I’m not sure I understand this, but I find it more illuminating than many things I do understand.
What keeps me going? I suppose it’s simple gratitude toward a few (doubtless idealized) exemplars of moral beauty. I worship the ground John Stuart Mill and George Eliot walked on and dread above all things writing a sentence that would have displeased either of them. And even on the brink of despair, the last sentence of Middlemarch has always seemed sufficient reason to stagger onward:
… for the growing good of the world is partly dependent on unhistoric acts; and that things are not so ill with you and me as they might have been, is half owing to the number who lived faithfully a hidden life, and rest in unvisited tombs.

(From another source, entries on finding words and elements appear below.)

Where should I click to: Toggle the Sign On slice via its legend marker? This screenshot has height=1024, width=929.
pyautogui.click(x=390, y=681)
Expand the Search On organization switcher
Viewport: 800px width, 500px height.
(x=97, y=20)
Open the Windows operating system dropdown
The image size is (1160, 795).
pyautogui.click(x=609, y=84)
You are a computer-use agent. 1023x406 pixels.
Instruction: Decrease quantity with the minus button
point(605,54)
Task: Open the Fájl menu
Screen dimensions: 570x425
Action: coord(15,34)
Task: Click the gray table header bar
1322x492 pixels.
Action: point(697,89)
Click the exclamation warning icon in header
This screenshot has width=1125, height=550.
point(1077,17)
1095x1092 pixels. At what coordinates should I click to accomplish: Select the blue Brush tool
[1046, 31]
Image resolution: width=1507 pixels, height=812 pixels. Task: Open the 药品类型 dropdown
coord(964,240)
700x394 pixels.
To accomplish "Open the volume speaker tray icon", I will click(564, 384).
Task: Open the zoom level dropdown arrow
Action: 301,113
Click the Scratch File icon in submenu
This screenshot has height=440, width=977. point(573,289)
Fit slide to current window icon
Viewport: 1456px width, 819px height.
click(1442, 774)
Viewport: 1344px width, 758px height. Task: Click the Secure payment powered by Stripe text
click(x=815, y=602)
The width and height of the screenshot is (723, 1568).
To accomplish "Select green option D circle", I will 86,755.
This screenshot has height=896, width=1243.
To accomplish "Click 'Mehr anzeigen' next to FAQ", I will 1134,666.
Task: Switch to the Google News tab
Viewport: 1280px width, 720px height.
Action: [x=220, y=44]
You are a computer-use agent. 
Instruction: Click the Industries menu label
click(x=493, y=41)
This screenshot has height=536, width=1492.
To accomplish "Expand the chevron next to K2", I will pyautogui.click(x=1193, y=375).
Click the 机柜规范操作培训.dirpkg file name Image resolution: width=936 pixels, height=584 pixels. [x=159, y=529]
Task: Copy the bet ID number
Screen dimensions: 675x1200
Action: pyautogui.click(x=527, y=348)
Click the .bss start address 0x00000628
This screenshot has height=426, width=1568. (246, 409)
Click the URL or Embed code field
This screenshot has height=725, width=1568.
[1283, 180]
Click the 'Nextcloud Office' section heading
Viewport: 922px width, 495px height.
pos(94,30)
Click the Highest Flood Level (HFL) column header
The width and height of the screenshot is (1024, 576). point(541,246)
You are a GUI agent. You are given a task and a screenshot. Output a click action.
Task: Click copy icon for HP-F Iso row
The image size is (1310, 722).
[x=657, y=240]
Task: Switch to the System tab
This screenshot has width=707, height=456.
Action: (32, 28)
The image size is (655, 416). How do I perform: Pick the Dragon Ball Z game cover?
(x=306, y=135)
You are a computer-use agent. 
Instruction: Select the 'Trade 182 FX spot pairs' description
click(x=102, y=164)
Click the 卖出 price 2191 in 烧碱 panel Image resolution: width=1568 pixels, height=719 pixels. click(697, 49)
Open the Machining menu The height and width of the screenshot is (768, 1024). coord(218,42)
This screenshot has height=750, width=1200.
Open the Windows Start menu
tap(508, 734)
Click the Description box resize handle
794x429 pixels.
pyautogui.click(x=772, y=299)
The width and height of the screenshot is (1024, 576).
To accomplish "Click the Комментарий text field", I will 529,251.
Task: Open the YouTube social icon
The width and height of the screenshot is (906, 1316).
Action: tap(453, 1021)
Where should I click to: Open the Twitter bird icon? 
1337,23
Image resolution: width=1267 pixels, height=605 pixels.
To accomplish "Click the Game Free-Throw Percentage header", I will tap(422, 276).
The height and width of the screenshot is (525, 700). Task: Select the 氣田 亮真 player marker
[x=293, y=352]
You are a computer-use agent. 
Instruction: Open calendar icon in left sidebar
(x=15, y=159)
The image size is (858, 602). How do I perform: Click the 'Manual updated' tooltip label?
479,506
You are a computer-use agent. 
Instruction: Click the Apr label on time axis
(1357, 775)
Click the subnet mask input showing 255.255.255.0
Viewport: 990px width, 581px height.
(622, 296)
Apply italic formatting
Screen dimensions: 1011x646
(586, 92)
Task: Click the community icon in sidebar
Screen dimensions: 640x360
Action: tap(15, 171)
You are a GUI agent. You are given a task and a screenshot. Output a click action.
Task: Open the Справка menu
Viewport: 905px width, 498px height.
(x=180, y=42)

Perhaps she wouldn’t mind my adding “and wrote now-unread book reviews.”.
Beyond that, I’m not sure my own career, or version thereof, is particularly instructive. For one thing, my family was poor, so not having a middle-class lifestyle has never seemed quite so much of a sacrifice as it might have to others. For another thing, I never wanted children, knowing quite well that I was too fragile and unstable. Finally, I had a decade-long emotional collapse after leaving Opus Dei, which altered my career plans a good deal. Fortunately, my bewildered working-class family, the supportive 1970s Cambridge counterculture, and the comparatively generous pre-Reagan economy and welfare state kept me afloat. In a fully rationalized society and maximally efficient economy, I would have been toast. If anything about this twisted path seems to point the way for aspiring public intellectuals today, I’ll be pleasantly surprised.
Thanks to the symposiasts who prompted these reflections, and a hearty “you’re welcome” to all readers who find anything useful in them.